You want to select a load resistor with an appropriate resistance value to give you a "safe" discharge current and with an appropriate power rating so that it can handle the wattage that will be dissipated.

Let's say that you want to test for internal resistance at about a 1A discharge current. This current level should be appropriate for larger cells like 17670s, 18650s, 26500s, and 26650s, giving a discharge rate well below 1C. For smaller cells like 16340s, you might want to test at 0.5A, although 1A is still within 2C and is acceptable. For IMR type cells, you can discharge at higher rates.

A fairly typical Li-ion internal resistance is around 100 mohms for cells in top condition. For a 1A discharge current, that would give you a calculated voltage drop of

Delta V = Voc - Vload = I * Rinternal = 1A * 0.1ohms = 0.1V

where

Voc = open circuit voltage of the cell being tested
Vload = voltage under load for the cell being tested
Rinternal = cell internal resistance
I = discharge current through the load resistor

Thus, your hypothetical, fully charged cell would show a voltage drop from 4.2V down to 4.1V.

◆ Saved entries
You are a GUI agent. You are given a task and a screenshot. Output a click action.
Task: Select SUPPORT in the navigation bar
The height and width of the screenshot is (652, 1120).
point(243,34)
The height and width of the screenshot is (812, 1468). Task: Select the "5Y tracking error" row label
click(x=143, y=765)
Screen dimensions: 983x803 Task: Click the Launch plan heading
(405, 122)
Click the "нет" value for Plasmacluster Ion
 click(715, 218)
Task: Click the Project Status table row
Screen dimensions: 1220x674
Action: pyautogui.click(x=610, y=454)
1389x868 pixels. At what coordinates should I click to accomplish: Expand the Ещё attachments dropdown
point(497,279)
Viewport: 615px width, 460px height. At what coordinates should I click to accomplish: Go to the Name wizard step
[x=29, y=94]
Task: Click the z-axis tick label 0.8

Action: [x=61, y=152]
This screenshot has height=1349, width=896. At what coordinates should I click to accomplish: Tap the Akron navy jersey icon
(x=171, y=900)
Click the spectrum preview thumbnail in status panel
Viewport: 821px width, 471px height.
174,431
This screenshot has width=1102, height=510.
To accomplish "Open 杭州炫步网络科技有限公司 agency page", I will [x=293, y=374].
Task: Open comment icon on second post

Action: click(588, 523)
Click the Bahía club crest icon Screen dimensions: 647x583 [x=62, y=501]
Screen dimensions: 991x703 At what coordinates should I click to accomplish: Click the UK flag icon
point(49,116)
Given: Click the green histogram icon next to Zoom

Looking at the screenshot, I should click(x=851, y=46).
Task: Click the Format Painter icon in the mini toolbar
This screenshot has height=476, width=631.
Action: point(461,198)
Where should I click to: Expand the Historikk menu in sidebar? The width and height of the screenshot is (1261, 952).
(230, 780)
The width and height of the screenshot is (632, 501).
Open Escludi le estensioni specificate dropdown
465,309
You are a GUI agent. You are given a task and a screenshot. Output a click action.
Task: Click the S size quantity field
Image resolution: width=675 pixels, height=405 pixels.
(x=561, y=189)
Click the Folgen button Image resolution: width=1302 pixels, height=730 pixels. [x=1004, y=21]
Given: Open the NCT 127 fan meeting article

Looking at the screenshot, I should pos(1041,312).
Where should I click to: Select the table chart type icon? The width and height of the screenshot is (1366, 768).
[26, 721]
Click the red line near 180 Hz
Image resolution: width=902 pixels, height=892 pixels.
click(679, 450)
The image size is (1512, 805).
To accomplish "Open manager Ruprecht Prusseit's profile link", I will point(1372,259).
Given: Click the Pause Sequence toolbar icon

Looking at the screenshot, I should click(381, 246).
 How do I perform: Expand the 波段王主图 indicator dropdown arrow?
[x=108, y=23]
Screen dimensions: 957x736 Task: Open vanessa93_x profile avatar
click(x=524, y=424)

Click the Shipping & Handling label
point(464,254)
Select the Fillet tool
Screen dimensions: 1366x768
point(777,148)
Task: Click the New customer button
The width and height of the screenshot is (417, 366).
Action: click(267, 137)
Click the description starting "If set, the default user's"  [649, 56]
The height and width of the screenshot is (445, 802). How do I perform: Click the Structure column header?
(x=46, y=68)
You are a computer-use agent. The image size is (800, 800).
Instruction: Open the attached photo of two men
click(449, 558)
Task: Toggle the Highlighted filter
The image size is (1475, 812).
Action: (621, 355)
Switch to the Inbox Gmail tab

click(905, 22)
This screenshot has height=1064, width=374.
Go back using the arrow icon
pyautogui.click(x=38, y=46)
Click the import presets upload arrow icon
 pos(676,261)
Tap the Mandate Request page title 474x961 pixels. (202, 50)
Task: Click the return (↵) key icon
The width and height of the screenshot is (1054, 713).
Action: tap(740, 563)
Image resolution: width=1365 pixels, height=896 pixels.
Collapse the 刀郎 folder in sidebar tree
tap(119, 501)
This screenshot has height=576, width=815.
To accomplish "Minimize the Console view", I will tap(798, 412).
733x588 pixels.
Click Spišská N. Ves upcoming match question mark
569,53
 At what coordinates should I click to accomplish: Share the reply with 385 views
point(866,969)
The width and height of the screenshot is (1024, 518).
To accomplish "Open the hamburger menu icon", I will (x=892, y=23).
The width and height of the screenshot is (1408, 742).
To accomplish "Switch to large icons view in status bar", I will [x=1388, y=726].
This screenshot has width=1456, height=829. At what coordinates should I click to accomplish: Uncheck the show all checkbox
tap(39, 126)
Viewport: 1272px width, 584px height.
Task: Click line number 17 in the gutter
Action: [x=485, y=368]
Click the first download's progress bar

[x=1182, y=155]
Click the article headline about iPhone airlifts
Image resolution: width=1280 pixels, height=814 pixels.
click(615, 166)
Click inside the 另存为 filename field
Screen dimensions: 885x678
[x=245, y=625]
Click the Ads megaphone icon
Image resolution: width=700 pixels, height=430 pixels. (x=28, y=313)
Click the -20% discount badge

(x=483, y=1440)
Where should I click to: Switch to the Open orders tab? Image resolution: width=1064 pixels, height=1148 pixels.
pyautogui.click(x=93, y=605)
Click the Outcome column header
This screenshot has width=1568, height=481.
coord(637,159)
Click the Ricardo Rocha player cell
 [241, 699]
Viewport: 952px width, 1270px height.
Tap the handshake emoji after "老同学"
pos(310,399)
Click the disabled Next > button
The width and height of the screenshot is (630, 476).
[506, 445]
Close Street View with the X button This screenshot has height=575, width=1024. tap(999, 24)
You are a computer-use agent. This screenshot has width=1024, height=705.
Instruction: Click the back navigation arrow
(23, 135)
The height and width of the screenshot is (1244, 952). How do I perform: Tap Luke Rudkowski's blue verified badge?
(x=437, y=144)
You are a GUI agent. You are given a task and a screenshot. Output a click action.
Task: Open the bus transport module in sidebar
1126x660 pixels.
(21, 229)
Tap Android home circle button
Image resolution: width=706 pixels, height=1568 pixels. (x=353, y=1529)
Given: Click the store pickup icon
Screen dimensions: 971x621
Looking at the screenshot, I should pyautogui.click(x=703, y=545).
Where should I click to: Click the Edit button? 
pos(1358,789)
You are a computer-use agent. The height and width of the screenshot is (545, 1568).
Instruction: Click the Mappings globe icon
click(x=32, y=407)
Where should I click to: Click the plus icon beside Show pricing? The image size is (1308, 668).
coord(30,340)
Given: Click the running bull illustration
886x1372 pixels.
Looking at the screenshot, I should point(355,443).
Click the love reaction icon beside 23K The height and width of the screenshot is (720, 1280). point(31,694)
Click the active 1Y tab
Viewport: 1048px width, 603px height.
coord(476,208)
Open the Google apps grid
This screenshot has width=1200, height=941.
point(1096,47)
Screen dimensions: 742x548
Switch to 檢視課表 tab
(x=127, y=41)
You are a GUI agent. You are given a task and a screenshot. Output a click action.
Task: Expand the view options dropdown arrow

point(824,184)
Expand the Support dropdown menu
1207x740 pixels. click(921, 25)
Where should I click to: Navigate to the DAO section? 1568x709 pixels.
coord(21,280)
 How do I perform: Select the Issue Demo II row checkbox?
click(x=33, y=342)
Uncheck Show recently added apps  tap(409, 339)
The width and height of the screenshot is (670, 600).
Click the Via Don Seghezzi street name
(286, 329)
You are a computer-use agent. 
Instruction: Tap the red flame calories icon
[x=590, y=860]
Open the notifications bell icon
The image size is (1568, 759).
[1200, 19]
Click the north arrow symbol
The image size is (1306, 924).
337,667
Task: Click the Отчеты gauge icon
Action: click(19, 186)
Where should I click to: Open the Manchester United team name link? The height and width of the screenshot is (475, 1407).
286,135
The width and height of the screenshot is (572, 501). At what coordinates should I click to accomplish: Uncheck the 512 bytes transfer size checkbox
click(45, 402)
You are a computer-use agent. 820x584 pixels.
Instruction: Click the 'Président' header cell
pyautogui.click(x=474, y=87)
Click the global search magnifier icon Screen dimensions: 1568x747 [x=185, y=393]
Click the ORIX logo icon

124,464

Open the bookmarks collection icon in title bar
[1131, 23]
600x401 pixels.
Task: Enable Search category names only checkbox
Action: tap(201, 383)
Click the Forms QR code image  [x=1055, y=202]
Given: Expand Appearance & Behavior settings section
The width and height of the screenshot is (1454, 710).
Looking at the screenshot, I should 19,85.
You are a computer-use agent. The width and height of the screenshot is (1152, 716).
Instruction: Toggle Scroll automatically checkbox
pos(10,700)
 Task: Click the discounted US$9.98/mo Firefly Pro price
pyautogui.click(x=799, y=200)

◆ EXERCISE REQUIREMENTS
Please reproduce the part of the internal resistance text starting with "You want to select" and going on through "at higher rates.". The records have nothing to do with this.

◆ ANSWER TO THIS EXERCISE
You want to select a load resistor with an appropriate resistance value to give you a "safe" discharge current and with an appropriate power rating so that it can handle the wattage that will be dissipated.

Let's say that you want to test for internal resistance at about a 1A discharge current. This current level should be appropriate for larger cells like 17670s, 18650s, 26500s, and 26650s, giving a discharge rate well below 1C. For smaller cells like 16340s, you might want to test at 0.5A, although 1A is still within 2C and is acceptable. For IMR type cells, you can discharge at higher rates.